● Exercise objective:
Print out the entries that follow exactly, missing none.

● Data for this exercise:
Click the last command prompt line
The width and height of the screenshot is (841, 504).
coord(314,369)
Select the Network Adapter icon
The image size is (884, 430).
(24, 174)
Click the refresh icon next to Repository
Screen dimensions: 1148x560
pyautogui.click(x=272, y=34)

● Reply to the exercise:
Click the last command prompt line
The width and height of the screenshot is (841, 504).
coord(314,369)
Select the Network Adapter icon
The image size is (884, 430).
(24, 174)
Click the refresh icon next to Repository
Screen dimensions: 1148x560
pyautogui.click(x=272, y=34)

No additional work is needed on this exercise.